TASK TO COMPLETE | Produce as output only the lines below starting at the line with "18 mai 2026 (1386, 801)" and continuing through the line with "[tab] (106, 400)", each one exactly as written.

DATA RECORDS |
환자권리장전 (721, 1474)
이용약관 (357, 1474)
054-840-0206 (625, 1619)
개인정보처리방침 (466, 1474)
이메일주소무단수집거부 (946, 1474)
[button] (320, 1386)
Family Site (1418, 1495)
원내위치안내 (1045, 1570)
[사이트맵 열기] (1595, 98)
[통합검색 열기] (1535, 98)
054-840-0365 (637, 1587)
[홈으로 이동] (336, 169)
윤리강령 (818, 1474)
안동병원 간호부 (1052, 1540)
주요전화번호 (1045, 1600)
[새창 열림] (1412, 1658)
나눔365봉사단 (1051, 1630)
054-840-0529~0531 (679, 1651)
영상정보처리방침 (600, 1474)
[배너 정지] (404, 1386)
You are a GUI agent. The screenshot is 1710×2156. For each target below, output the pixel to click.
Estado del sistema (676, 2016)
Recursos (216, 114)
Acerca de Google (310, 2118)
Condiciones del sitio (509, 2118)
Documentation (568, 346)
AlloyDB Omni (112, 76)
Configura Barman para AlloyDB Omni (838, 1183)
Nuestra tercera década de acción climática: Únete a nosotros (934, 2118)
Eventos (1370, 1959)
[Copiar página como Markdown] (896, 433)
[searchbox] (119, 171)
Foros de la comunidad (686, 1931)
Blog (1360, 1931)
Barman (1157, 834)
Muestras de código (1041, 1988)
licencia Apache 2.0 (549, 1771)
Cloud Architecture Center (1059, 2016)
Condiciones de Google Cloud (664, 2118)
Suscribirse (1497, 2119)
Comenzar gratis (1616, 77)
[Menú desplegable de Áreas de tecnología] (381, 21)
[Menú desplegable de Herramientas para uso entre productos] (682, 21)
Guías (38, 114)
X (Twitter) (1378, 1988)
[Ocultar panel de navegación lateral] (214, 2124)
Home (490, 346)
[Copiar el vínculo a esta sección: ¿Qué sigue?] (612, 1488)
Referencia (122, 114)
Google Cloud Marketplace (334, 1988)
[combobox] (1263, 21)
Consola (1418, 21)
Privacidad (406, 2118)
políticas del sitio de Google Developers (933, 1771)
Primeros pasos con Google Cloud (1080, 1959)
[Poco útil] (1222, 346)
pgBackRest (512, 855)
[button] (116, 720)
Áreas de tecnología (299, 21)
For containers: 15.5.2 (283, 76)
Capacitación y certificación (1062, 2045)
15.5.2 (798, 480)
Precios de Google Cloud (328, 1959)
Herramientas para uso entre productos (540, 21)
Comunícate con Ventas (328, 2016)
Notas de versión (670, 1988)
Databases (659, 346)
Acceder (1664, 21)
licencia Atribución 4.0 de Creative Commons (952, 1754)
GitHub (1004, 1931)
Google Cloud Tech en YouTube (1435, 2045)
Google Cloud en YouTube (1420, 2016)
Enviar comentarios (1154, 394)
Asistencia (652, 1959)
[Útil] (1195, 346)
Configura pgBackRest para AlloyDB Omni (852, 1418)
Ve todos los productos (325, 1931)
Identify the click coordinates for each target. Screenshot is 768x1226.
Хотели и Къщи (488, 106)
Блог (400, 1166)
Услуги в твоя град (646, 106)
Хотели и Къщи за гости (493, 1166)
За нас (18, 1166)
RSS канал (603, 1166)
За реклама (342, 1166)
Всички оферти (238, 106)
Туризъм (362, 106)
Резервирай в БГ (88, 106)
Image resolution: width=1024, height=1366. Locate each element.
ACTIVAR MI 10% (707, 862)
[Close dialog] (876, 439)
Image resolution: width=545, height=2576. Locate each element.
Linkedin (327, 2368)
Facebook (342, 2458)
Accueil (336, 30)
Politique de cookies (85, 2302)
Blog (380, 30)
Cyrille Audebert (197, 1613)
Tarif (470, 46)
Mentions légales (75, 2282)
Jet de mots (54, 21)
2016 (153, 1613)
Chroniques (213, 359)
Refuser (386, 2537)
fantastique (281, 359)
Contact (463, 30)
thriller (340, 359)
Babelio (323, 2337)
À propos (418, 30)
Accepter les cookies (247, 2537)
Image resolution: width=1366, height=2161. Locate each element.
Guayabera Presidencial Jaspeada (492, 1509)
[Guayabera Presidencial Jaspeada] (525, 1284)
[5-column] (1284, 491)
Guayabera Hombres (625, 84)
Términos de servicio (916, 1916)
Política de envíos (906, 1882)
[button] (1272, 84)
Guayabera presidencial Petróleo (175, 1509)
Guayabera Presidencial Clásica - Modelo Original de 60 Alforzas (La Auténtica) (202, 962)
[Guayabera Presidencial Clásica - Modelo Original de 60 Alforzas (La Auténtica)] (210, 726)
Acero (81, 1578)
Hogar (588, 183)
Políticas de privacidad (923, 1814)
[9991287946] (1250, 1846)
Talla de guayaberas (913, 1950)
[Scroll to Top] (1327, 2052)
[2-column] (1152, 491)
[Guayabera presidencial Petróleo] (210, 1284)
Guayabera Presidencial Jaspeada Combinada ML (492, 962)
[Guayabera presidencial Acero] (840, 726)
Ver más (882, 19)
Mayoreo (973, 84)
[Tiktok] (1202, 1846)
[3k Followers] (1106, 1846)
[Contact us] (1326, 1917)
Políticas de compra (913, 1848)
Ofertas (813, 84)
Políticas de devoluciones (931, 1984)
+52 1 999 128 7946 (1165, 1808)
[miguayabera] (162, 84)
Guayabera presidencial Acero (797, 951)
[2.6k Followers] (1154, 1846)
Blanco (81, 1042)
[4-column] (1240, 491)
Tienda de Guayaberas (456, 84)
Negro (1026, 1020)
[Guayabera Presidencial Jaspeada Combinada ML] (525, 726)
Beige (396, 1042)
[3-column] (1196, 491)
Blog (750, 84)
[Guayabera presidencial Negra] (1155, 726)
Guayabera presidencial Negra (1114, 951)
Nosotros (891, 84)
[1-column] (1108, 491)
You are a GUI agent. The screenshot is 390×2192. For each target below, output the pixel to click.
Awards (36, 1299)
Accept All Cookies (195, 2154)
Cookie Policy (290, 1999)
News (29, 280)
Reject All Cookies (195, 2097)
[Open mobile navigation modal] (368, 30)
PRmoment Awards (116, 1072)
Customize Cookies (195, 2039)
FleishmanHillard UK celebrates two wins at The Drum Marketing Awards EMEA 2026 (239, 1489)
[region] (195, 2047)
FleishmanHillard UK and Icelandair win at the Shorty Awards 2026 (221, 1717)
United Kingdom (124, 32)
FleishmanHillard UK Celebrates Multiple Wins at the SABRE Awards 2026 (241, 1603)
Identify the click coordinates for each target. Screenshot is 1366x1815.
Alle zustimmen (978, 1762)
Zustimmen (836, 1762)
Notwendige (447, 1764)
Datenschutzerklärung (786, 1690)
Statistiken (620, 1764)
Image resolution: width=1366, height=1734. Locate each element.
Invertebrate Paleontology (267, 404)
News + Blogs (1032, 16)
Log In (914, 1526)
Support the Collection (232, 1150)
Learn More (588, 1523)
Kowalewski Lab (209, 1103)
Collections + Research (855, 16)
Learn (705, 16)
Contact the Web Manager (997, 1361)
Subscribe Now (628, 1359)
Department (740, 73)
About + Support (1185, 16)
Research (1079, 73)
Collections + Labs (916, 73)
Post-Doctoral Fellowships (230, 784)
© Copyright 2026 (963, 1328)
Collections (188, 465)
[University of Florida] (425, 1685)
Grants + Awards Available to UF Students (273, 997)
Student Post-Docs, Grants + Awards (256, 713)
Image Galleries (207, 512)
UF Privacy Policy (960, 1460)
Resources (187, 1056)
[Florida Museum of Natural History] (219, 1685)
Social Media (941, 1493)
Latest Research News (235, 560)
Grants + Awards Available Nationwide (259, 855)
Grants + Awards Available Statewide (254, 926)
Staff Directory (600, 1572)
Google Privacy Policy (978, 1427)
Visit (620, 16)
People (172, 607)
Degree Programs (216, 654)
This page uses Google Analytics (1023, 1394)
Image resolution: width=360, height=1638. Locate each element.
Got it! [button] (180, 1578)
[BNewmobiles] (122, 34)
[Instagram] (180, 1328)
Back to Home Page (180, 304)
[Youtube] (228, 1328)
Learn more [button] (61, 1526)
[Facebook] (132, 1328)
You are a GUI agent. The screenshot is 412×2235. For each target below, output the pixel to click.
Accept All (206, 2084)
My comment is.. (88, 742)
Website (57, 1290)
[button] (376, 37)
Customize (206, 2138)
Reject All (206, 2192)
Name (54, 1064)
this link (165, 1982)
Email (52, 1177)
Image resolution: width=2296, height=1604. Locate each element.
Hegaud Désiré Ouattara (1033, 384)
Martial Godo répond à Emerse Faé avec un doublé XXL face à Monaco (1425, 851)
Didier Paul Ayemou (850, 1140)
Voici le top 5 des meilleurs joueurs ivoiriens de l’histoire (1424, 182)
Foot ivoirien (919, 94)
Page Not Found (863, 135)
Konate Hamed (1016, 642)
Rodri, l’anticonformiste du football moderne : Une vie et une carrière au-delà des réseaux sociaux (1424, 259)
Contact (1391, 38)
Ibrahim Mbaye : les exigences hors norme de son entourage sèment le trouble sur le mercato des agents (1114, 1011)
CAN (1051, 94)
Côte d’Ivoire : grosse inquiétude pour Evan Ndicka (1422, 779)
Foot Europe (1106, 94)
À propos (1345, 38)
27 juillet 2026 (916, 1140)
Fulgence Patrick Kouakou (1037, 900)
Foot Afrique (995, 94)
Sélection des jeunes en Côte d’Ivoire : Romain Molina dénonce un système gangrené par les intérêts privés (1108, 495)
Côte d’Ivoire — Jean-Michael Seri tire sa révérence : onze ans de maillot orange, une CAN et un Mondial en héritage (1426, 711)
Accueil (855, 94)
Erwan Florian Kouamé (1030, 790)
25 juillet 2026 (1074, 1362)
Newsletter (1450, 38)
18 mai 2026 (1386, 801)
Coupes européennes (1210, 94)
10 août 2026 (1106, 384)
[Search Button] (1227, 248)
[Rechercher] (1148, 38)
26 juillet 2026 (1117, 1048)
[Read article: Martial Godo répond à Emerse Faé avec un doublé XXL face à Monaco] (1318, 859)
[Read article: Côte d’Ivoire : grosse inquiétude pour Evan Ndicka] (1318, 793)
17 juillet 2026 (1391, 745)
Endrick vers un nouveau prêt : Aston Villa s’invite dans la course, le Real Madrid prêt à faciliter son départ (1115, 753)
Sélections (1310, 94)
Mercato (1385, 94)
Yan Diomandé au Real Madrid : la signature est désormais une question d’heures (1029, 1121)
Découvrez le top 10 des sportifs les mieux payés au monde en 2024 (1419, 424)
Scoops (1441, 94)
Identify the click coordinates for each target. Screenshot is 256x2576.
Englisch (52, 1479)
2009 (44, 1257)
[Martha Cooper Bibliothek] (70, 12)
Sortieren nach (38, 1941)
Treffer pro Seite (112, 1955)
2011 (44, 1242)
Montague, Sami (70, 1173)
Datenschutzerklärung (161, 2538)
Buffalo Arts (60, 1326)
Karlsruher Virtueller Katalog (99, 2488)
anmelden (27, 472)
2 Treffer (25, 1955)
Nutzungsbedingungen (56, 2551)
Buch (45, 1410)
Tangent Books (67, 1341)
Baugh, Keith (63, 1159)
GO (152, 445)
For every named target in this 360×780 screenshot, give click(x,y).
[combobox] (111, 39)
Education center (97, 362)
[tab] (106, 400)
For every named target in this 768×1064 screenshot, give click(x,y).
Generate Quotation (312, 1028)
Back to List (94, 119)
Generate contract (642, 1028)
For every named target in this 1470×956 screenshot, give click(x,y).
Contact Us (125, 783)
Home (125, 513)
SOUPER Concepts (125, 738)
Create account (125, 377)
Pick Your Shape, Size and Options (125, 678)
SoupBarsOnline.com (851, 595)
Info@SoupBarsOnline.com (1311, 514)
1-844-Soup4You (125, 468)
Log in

RESPONSE TO THIS TASK |
18 mai 2026 (1386, 801)
Coupes européennes (1210, 94)
10 août 2026 (1106, 384)
[Search Button] (1227, 248)
[Rechercher] (1148, 38)
26 juillet 2026 (1117, 1048)
[Read article: Martial Godo répond à Emerse Faé avec un doublé XXL face à Monaco] (1318, 859)
[Read article: Côte d’Ivoire : grosse inquiétude pour Evan Ndicka] (1318, 793)
17 juillet 2026 (1391, 745)
Endrick vers un nouveau prêt : Aston Villa s’invite dans la course, le Real Madrid prêt à faciliter son départ (1115, 753)
Sélections (1310, 94)
Mercato (1385, 94)
Yan Diomandé au Real Madrid : la signature est désormais une question d’heures (1029, 1121)
Découvrez le top 10 des sportifs les mieux payés au monde en 2024 (1419, 424)
Scoops (1441, 94)
Identify the click coordinates for each target. Screenshot is 256x2576.
Englisch (52, 1479)
2009 (44, 1257)
[Martha Cooper Bibliothek] (70, 12)
Sortieren nach (38, 1941)
Treffer pro Seite (112, 1955)
2011 (44, 1242)
Montague, Sami (70, 1173)
Datenschutzerklärung (161, 2538)
Buffalo Arts (60, 1326)
Karlsruher Virtueller Katalog (99, 2488)
anmelden (27, 472)
2 Treffer (25, 1955)
Nutzungsbedingungen (56, 2551)
Buch (45, 1410)
Tangent Books (67, 1341)
Baugh, Keith (63, 1159)
GO (152, 445)
For every named target in this 360×780 screenshot, give click(x,y).
[combobox] (111, 39)
Education center (97, 362)
[tab] (106, 400)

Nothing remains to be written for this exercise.